In implementations for which the lithium layer 150 includes elemental lithium, the elemental lithium may dissociate and/or separate into lithium ions 190 and electrons 194 during the discharge cycle of the battery 100. The lithium ions 190 may move through the electrolyte 180 to their electrochemically favored positions within the cathode 110, as depicted in the example of FIG. 1. As the lithium ions 190 move through the electrolyte 180, electrons 194 are released from the elemental lithium provided by the lithium layer 150. As a result, the electrons 194 may travel from the anode 120 to the cathode 110 through a circuit to power a load 192. The load 192 may be any suitable circuit, device, or system such as (but not limited to) a lightbulb, consumer electronics, or an electric vehicle (EV).

In the example of FIG. 1, the first thin film 130 of the anode 120 may include a first plurality of aggregates 132. At least some of the first plurality of aggregates 132 may join together to form a first porous structure 136 having a first electrical conductivity.

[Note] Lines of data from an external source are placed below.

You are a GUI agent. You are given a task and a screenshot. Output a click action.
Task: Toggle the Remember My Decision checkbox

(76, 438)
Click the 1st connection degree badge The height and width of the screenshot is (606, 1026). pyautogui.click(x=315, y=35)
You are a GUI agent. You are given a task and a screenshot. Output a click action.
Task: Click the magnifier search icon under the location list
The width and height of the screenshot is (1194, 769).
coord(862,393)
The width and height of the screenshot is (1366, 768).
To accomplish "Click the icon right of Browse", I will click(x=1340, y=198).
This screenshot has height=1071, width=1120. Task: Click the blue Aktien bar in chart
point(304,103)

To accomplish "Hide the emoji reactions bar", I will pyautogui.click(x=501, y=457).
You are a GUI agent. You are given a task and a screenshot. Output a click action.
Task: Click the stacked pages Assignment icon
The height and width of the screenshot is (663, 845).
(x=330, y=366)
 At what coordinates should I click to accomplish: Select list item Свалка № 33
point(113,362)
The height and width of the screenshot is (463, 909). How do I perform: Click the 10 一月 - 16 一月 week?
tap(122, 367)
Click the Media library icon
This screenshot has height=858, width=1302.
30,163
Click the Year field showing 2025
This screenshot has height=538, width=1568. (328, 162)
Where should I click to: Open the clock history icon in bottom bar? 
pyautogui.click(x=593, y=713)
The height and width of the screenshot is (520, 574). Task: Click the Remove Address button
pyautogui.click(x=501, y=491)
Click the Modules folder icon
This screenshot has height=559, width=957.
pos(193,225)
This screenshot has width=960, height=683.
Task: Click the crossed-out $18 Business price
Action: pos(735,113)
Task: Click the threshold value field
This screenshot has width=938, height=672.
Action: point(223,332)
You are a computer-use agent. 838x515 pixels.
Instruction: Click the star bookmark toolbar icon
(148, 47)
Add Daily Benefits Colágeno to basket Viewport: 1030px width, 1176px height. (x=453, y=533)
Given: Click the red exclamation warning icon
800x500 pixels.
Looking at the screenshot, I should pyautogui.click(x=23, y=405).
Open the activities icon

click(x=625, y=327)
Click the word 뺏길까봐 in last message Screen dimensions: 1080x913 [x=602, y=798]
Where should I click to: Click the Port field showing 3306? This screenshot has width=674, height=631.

In some instances, the first electrical conductivity may be between approximately 0 and 500 S/m. In other instances, the first electrical conductivity may be between approximately 500 and 1,000 S/m. In some other instances, the first electrical conductivity may be greater than 1,000 S/m. In some aspects, the first plurality of aggregates 132 may include carbon nano-tubes (CNTs), carbon nano-onions (CNOs), flaky graphene, crinkled graphene, graphene grown on carbonaceous materials, and/or graphene grown on graphene.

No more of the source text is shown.